Die Gerichtsverhandlung zur Beschwerde hinsichtlich der Ablehnung, ein Verfahren zur Vergiftung von Alexej Nawalny einzuleiten, ist auf den 22. März vertagt worden. Der Oppositionelle an sich kommt aufgrund des Rahmens der Gefängnistagesordnung nicht in die Politik, obgleich seine Anhänger bereits einen Kanal für den Erhalt von Mitteilungen aus dem Straflager organisiert haben. Der Koordinator der Nawalny-Stäbe Leonid Wolkow erklärte jedoch, dass es keinerlei Ersetzung des Führers geben werde, schließlich sei der gerade in der Haft zum Hauptfeind des Regimes und ein „russischer Nelson Mandela“ geworden. Derweil haben „Jabloko“ und ihr Gründer Grigorij Jawlinskij die Rhetorik gegen die Herrschenden verschärft. Allem nach zu urteilen ist dies ein Versuch, einen Vorteil aus der politischen Abwesenheit Nawalnys zu ziehen. Zum Beispiel den Versuch zu unternehmen, selbständig Protestelektorat zu akkumulieren. Allerdings enthalten sich sowohl die Nawalny-Vertreter als auch die „Jabloko“-Mannen einer Polemik. Und dies bedeutet, dass sie die Perspektiven einer Zusammenarbeit bei den Wahlen nicht verwerfen.

Nawalny wollte nicht an der Behandlung der Beschwerde über die Untätigkeit der Untersuchungsorgane, die am 16. März in einem der Moskauer Militärgerichte begonnen hatte, teilnehmen. „Die Gerichtsverhandlung wird bis 11.00 Uhr des 22. März vertagt, um den Seiten das Recht zu gewähren, mit Erwiderungen aufzutreten“, entschied Richter Andrej Tolkatschenko.

In der letzten Zeit sind die Nachrichten über Nawalny ausschließlich Gefängnis-Neuigkeiten. Und er selbst schickt von Zeit zu Zeit Notizen aus der Haft und sagt kein Wort über Proteste und die bevorstehenden Wahlen. Jedes Wort Nawalnys aus der Haft wird in den sozialen Netzwerken veröffentlicht. Doch was sind dies für Worte. Mal beklagt sich der Oppositionelle, dass ihm die Masleniza-Eierkuchen fehlen, ein anderes Mal beschreibt er schön seinen rauen Alltag. Letzteres kann man natürlich bereits als eine gewisse Anspielung auf Politik ansehen, was aus der Erklärung seines nächsten Mitstreiters Wolkow klar geworden ist.

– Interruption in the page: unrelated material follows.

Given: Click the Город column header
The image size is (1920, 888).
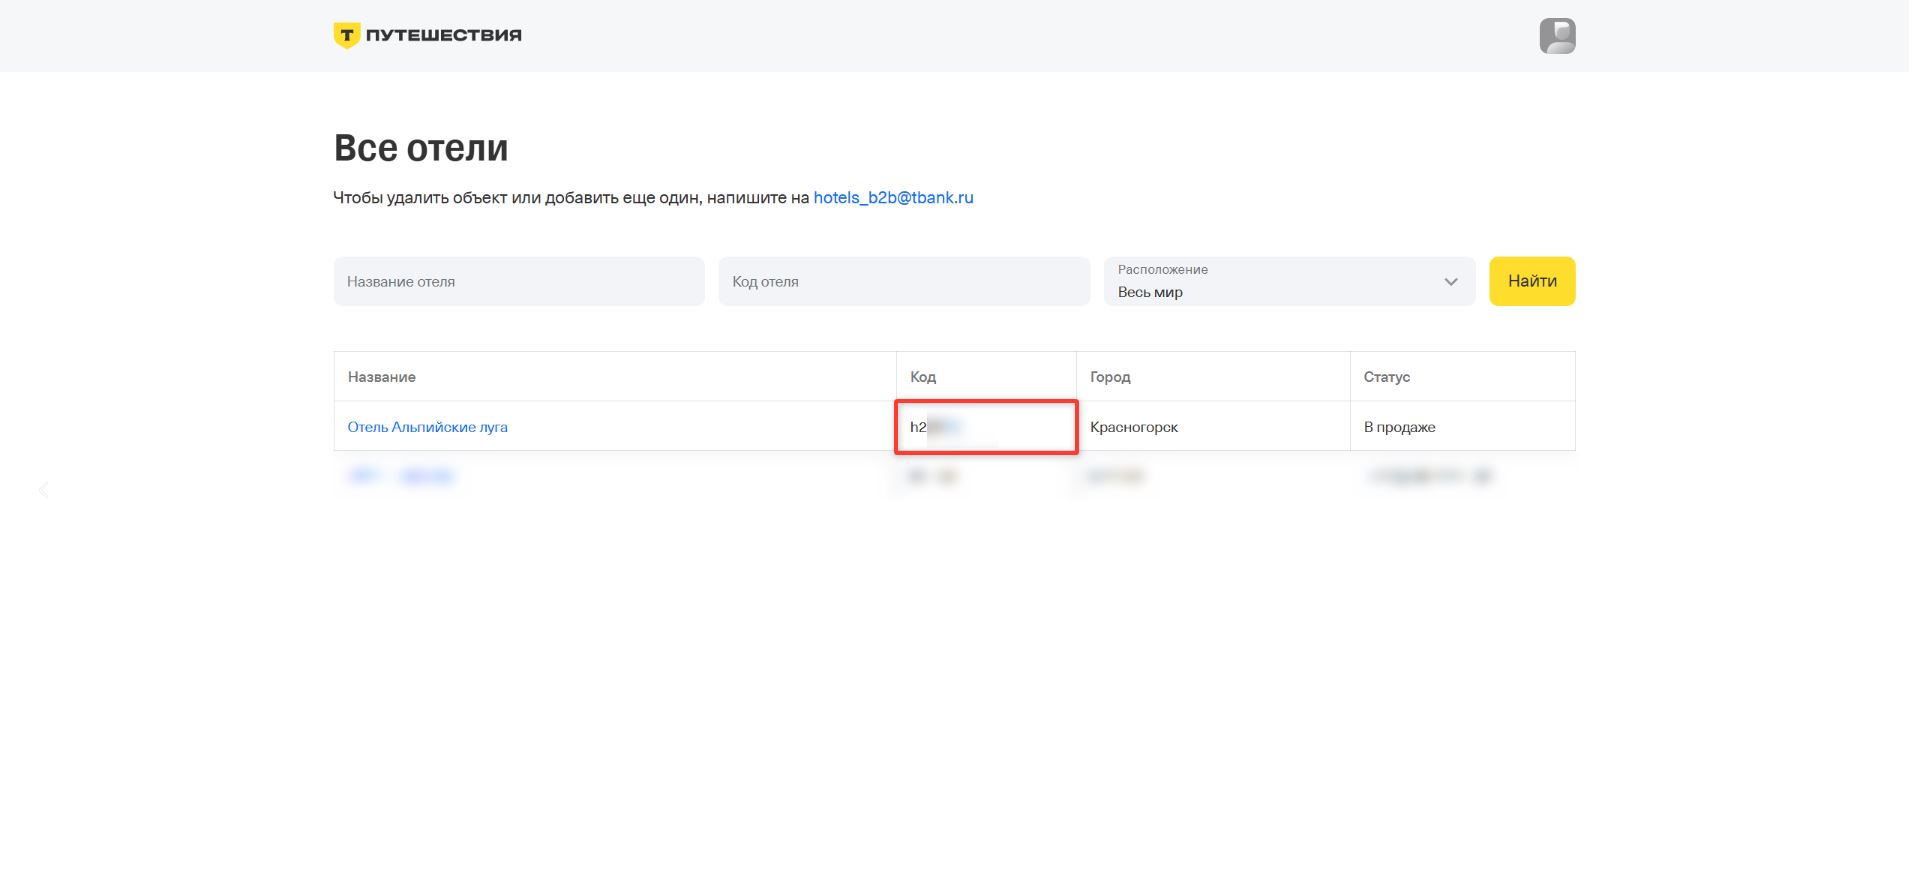Looking at the screenshot, I should (1110, 377).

Er meldete sich mit einem Video mit dem spektakulären Titel „Wer wird Nawalny ersetzen?“ zu Wort, in dem er allerdings unterstrich, dass solch eine Frage nicht einmal stehen würde. Wolkow konstatierte, dass im Kontext der Rückkehr Nawalnys nach Russland Präsident Wladimir Putin vor die Entscheidung gestellt worden sei: einsperren oder auf freiem Fuß lassen. Wenn letzteres gewählt worden wäre, merkte Wolkow an, hätte es nicht die Straßenaktionen gegeben. Und das Wichtigste – keinen Einbruch des Ratings des Präsidenten. Dann aber hätte der angeblich seiner Umgebung Schwäche gezeigt. Indem aber die Herrschenden den harten Weg einschlugen, hätten sie angeblich selbst Nawalny auch als Hauptfeind anerkannt. Und jetzt nehme nicht einfach das Antirating Putins zu, sondern stimuliere das Rating Nawalnys. Das heißt: Der Protest habe von nun an ein Symbol und ein Banner. Im Großen und Ganzen macht Wolkow keinen Hehl daraus, dass der Plan Nawalnys darin bestanden hätte, zu einem „russischen Mandela“ zu werden.

Möglicherweise wird gerade deshalb der Nachrichtenkanal mit Nawalny vorerst nicht für politische Erklärungen seitens des letzteren genutzt. Denn das Wichtigste ist vorerst die Festigung des Images des wichtigsten Gefangenen des Regimes und eines Märtyrers für das Volk. Doch es ist nicht ausgeschlossen, dass es den Mitstreitern von Nawalny einfach nicht gelingt, diesen Plan umzusetzen, der eine Bewahrung der informationsseitigen Dominanz des Oppositionellen verlangt. Und es ist für ihn objektiv schwierig, die ersten Positionen zu halten. Wenn sich allerdings der Kanal für den Erhalt von Mitteilungen aus dem Gefängnis als ein stabiler erweist, ist ein Versuch, Nawalny in die sozialen Netzwerke zurückzubringen, durchaus möglich.

Alexej Makarkin, 1. Vizepräsident des Zentrums für politische Technologien, erläuterte der „NG“, dass die Publikationen auf dem Kanal Nawalnys über seinen Gefängnisalltag vorsätzlich gepostet werden würden, um ein Mitgefühl der Gesellschaft auszulösen. Schließlich war Mandela, auf dessen Figur sich die Umgebung Nawalnys beruft, bei weitem nicht sofort zu einer moralischen Autorität geworden, sondern erst dann, nachdem er auf bewaffnete Methoden des Kampfes verzichtet hatte.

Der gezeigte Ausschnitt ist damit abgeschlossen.